Helena shook her head. ‘No. I’m not buying it,’ she said. ‘That guy was so crazy for you he’d never have looked at another woman.’
‘But he did. He met Pippa, fell in love and they got married. End of story.’
Helena was about to protest again, but stopped herself. There was no point in trying to get anything out of Kirsten until she was ready to tell. ‘And how do you feel now?’ she said softly. ‘Do you still care for him?’
Kirsten looked down at the champagne glass she had cupped between her hands. ‘I don’t know,’ she answered. ‘It’s hard to say when I haven’t seen him for so long.’
Again Helena was shaking her head as though she still couldn’t believe, even after all this time, that Kirsten and Laurence had parted. ‘I remember the night you met him,’ she said. ‘I was there for that too.’
‘We were always there for each other in those days,’ Kirsten smiled.
‘It was the night you won the BAFTA award, wasn’t it? For that Hamish Fullerton series. And Laurence won one too, if I remember rig
htly.
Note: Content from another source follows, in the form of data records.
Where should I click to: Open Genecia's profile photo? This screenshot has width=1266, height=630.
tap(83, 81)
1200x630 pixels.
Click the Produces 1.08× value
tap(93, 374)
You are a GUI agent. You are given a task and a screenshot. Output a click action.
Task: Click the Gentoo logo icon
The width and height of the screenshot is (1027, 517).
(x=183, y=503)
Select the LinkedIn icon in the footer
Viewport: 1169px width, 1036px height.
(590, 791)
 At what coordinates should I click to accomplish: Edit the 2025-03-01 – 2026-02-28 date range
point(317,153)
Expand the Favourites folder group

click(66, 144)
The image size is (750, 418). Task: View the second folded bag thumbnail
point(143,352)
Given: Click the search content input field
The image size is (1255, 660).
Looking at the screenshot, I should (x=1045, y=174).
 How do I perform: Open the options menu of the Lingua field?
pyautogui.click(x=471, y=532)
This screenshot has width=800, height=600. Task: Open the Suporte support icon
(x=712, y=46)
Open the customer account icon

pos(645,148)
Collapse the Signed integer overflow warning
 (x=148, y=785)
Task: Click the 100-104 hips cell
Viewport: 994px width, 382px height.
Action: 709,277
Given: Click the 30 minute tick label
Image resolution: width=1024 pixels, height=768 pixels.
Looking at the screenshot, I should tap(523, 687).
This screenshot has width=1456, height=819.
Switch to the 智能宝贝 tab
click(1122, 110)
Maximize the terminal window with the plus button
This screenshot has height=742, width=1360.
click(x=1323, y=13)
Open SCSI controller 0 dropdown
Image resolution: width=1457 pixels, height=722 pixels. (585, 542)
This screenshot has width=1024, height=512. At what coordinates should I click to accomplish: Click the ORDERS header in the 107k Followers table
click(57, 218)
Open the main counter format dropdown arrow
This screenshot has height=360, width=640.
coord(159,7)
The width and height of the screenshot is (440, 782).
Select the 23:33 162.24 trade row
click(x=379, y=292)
God, what a night that was for you two. A BAFTA each and love at first sight. I’ll never forget the look on Paul’s face when he introduced the two of you. God, talk about the proud father. Come to that I’ll never forget the look on Laurence’s face. He could hardly believe his eyes. You sure did look gorgeous that night, but then you always do. Did you sleep together that night, by the way, I can’t remember now.’
‘Oh yes,’ Kirsten smiled. ‘We slept together all right. It was the first time in my life a man had ever actually made love to me. It was also the night he told me he loved me.’ She laughed. ‘He couldn’t believe he’d said it. Neither could I, come to that. It was so absurd it really made us laugh, but he swore it was true. He said he thought that things like that only ever happened in the movies.’
‘For most of us it does,’ Helena remarked. ‘How long were you together in the end? A year, was it?’
‘Just about,’ Kirsten answered, her voice taking on a soft, dreamy quality as her eyes moved to the middle distance. ‘God, we had some crazy times. I’d never been that happy, I could hardly believe it was happening, but at the same time nothing in my life had ever seemed so real. He used to call me up in the middle of the day just to remind me he loved me. I’ve still got most of the little presents he gave me . . . Do you know, he taught me things about myself I didn’t even know, well my body actually.’
Helena, her chin resting on her hand, smiled wistfully. ‘Mmm, I remember you telling me at the time. God, I was so jealous. I mean, happy for you, but he was so damned gorgeous everyone had the hots for him. And when you used to tell me what he was like in the sack, it just about blew my mind. Well, I guess it did yours too.’
‘It certainly did. I’ll always remember the day we were flying back from a weekend in Rome. We were sitting on the plane and suddenly I wanted him so much I just couldn’t wait. We did it right there in our seats. Fortunately we were the only ones in the first-class cabin and the stewardess, who must have known what was going on, turned a blind eye. But, it was like that with us, the whole time we were together, we just couldn’t seem to get enough of each other.’